The three major drug distributors and an opioid manufacturer have reached a settlement worth $260 million to avoid the landmark first federal opioid trial that was set to begin here Monday.
Judge Dan A. Polster of the Northern District of Ohio announced from the bench Monday morning that the deal was struck around 1 a.m.
People familiar with the discussions said a settlement to resolve thousands of other cases brought by local governments and states could be announced later in the day by state attorneys general, but Judge Polster confirmed only the settlement of this first landmark trial.

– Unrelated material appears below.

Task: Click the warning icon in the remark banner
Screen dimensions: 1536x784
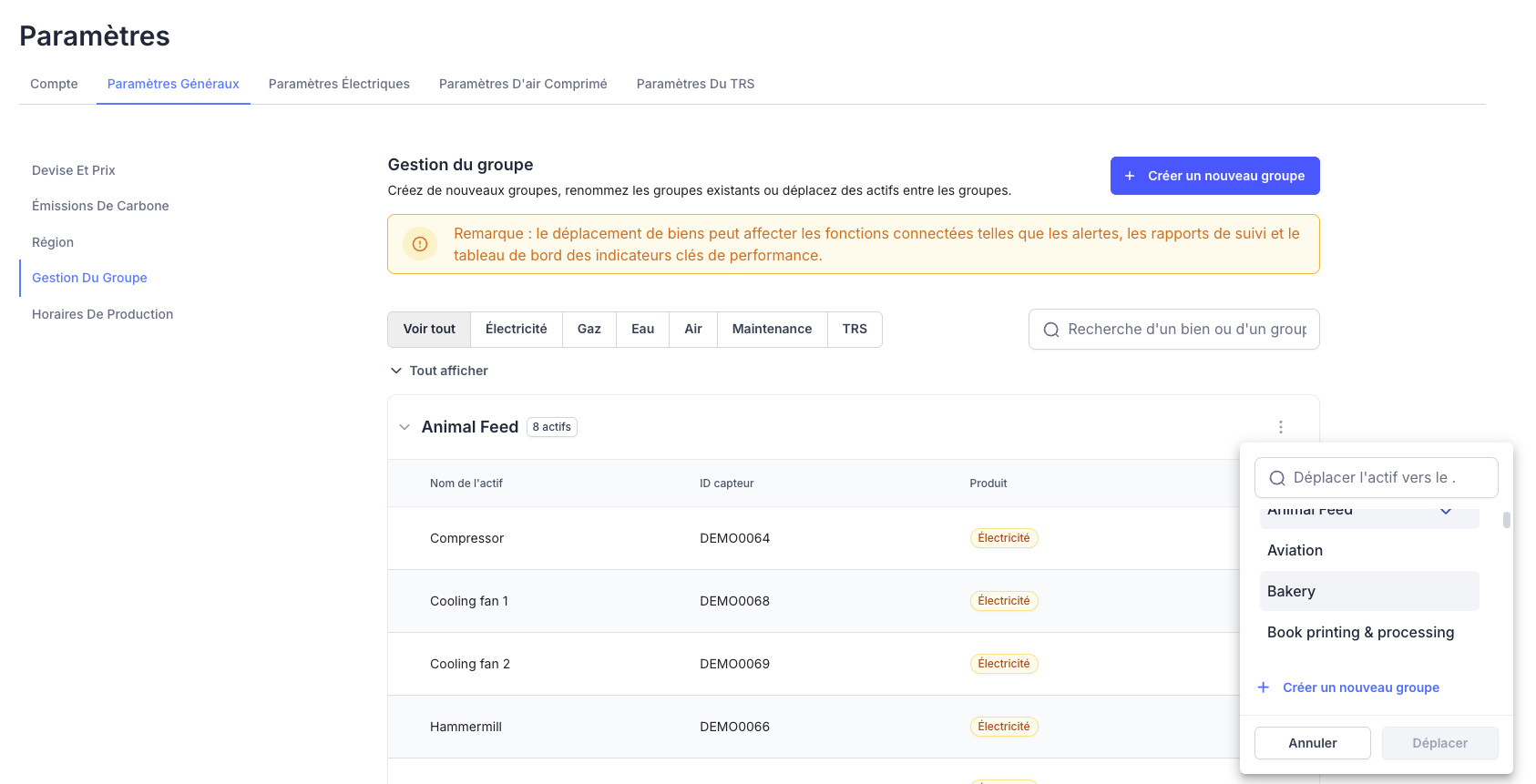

To settle the case, the drug distributors — McKesson, Cardinal Health and AmerisourceBergen — will pay $215 million to the two Ohio counties that brought the case, people familiar with the agreement said. Teva, the Israel-based manufacturer of generic drugs, is expected to pay $20 million in cash and donate $25 million worth of addiction treatment drugs.
The settlement is the latest in a flurry of agreements reached by drug companies to avoid the landmark federal trial, which was to serve as a test case for legal arguments and evidence in a yearslong attempt to hold the pharmaceutical industry accountable for an epidemic of addiction to opioid painkillers that has killed hundreds of thousands of Americans.
Other companies who already reached a settlement to avoid that trial include Johnson & Johnson; Mallinckrodt Pharmaceuticals, one of the biggest manufacturers of generic opioids; and Purdue Pharma, which has been widely blamed for igniting the opioids crisis with misleading marketing of its drug OxyContin.
The ultimate goal of all companies is to reach a so-called global settlement to resolve all the cases still on the runway in federal and state courts. Purdue reached a tentative settlement to do just that in September — a deal that involves a cash payment of up to $4.5 billion from its owners, members of the Sackler family, and a restructuring of the company into a public entity that would donate all profits to cities, counties and states to compensate for costs associated with the epidemic. But that deal is mired in a long bankruptcy court process.
On Monday morning, the drug distributors, Teva and other companies were still working to reach a global deal worth nearly $50 billion in cash and donated addiction treatments. Talks to do so had reached an impasse on Friday but people familiar with the negotiations said on Monday that they were continuing.
In announcing the settlement of the Ohio trial in court on Monday morning, Judge Polster appeared to nudge the parties to keep working. “I did not encourage the settlement of this trial only,” he said, noting that the parties and negotiators were in the courthouse all day Friday and into the evening to discuss the larger settlement.
He said he understood that the parties will keep trying, adding that he hoped that “we don’t lose the momentum that was created.”